Malgré tout, la vie devait continuer.

Huang Minhao accordait toujours une grande importance à son fils, après tout, un fils pouvait perpétuer la lignée et le soutenir dans sa vieillesse. Grâce à l'arrivée de ce petit-fils, la relation entre le vieux Huang et son fils s'était également nettement améliorée.

Le foyer Huang retrouva quelque rires et de la joie. Huang Minhao alla même jusqu'à changer le nom de son fils — son sang devait porter le nom Huang ! Et ainsi, Fang Xiangyang redevint Huang Wenhao.

Huang Minhao le choyait avec minutie. N'ayant rien d'autre pour occuper ses journées, il les passait à tourner autour de Huang Wenhao. Pour Huang Wenhao, c'était là la vraie marque de l'amour paternel, contrairement à sa mère, toujours trop occupée ! Et cet oncle n'était pas mieux, toujours l'air sévère.

Cependant, ce confort ne dura pas longtemps. Huang Wenhao commença bientôt à se sentir mal à l'aise. Les conditions de vie chez son père étaient bien pires que ce dont il avait l'habitude en ville. La nourriture n'était pas meilleure non plus, et son école avait été rétrogradée d'un établissement urbain à un établissement de district. Tout cela le mettait profondément mal à l'aise.

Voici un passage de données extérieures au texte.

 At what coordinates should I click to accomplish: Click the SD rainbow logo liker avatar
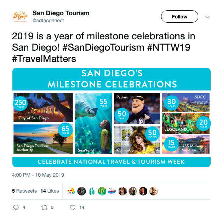pos(71,191)
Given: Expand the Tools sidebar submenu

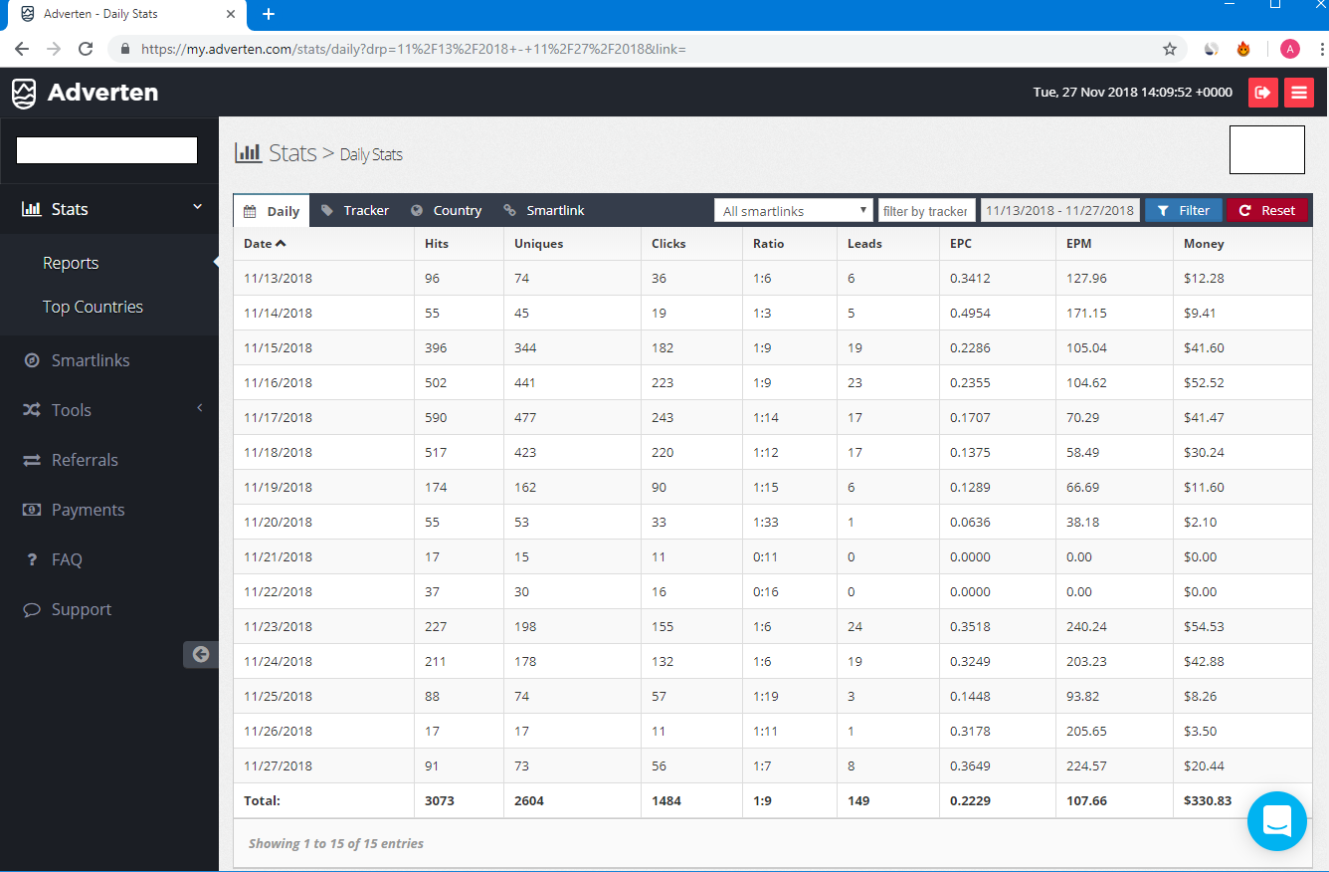Looking at the screenshot, I should point(109,410).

Mais Huang Wenhao ne regrettait pas son choix — au contraire, il en voulait. Il en voulait à sa mère, qui l'avait si brutalement coupé de sa vie. Cette rancœur ne fit que grandir en l'entendant son père et son grand-père se plaindre chaque jour que si ce n'était pas pour Fang Nuan, leur vie ne serait pas si misérable.

Huang Wenhao prit sa décision — il exigerait tout de sa mère !

Huang Minhao le soutenait de tout cœur. En vérité, il avait délibérément évoqué ces griefs devant son fils. S'il allait confronter Fang Nuan lui-même, il ne ramasserait que des coups, mais sûrement n'oseraient-ils pas lever la main sur Huang Wenhao, n'est-ce pas ?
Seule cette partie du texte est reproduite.